-- start of RECORD EXCERPTS --

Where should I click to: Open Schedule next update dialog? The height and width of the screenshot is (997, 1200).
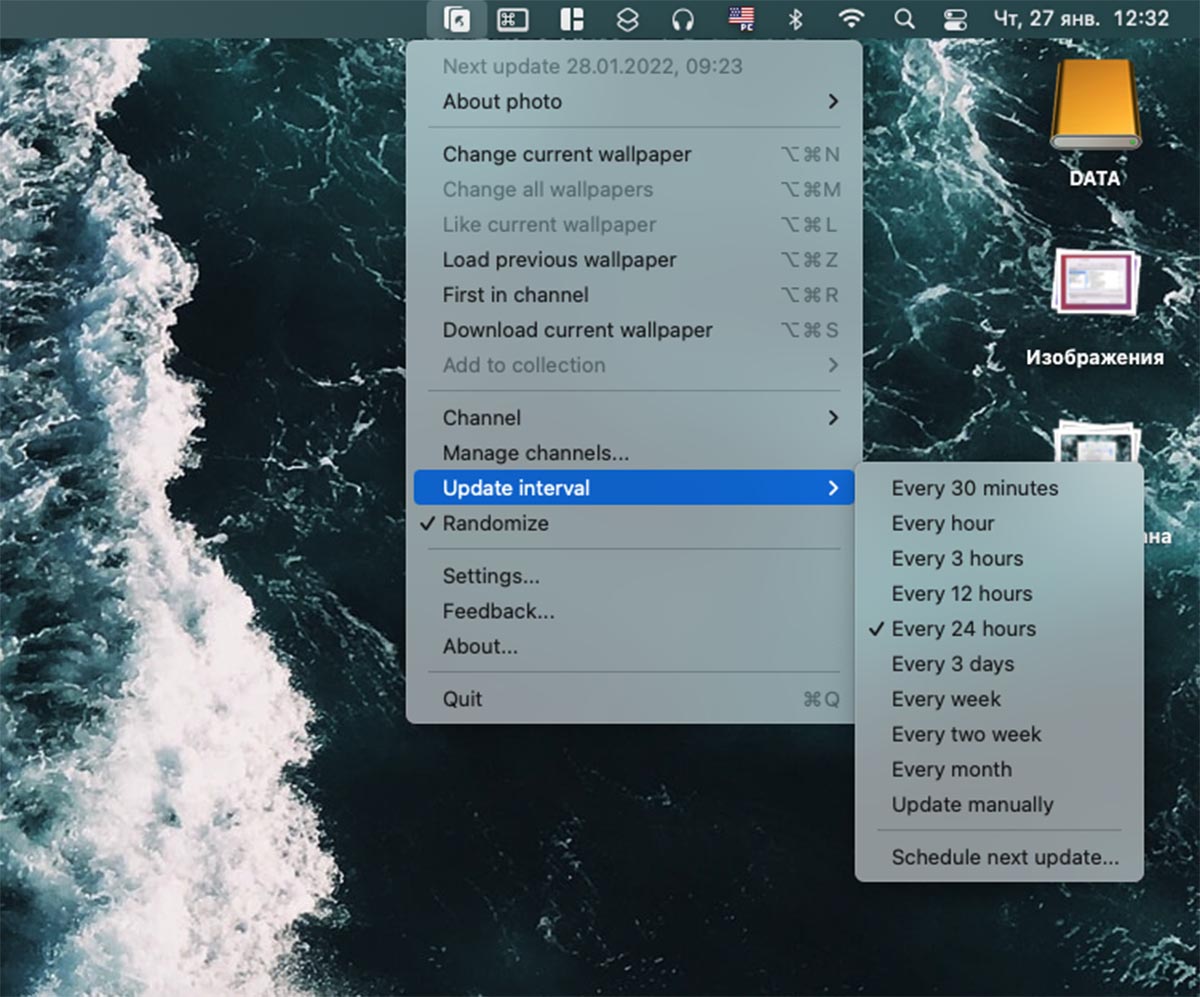(x=1004, y=857)
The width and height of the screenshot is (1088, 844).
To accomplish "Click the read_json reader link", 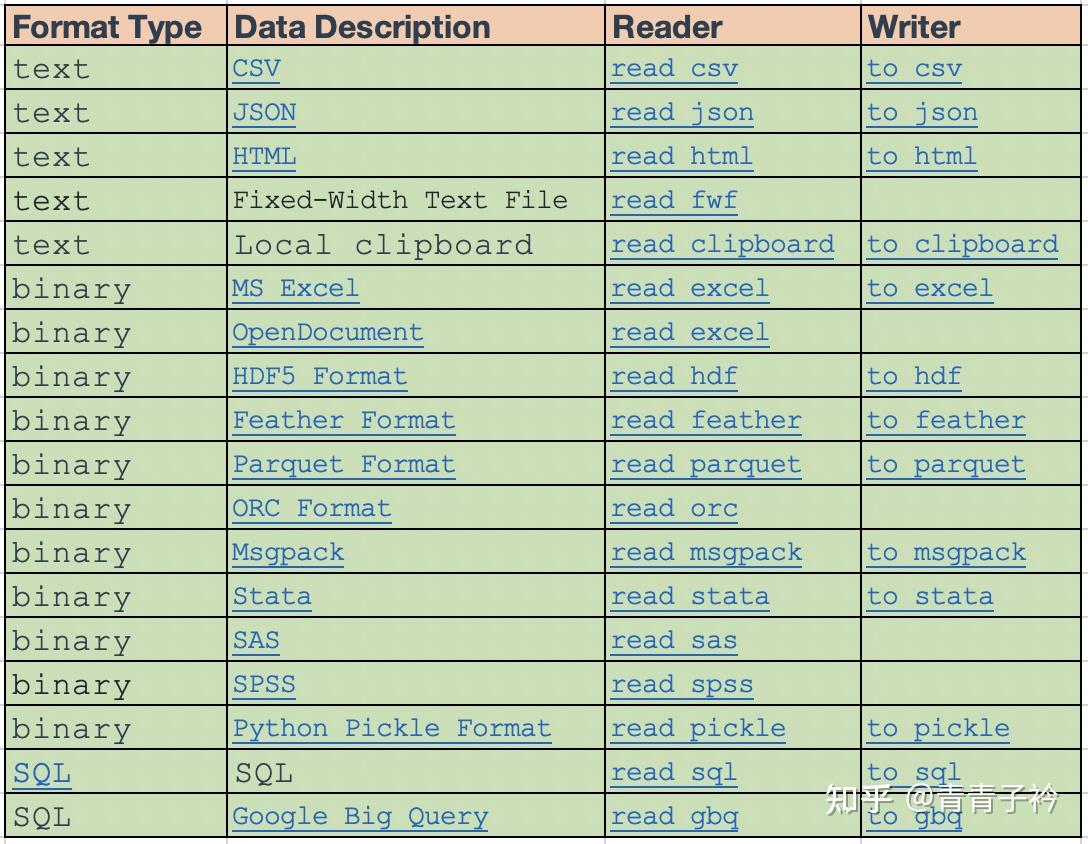I will click(682, 113).
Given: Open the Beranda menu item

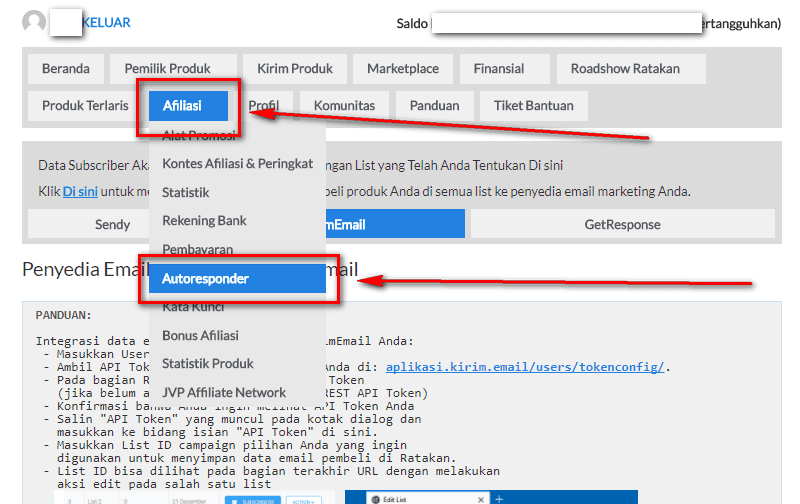Looking at the screenshot, I should pos(66,69).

-- end of RECORD EXCERPTS --

◆ OBJECTIVE: From the data above, extract every line that contains the string "height", treating uppercase and lowercase letters as distinct.

◆ FULL SOLUTION:
Where should I click to: Open Schedule next update dialog? The height and width of the screenshot is (997, 1200).
The width and height of the screenshot is (1088, 844).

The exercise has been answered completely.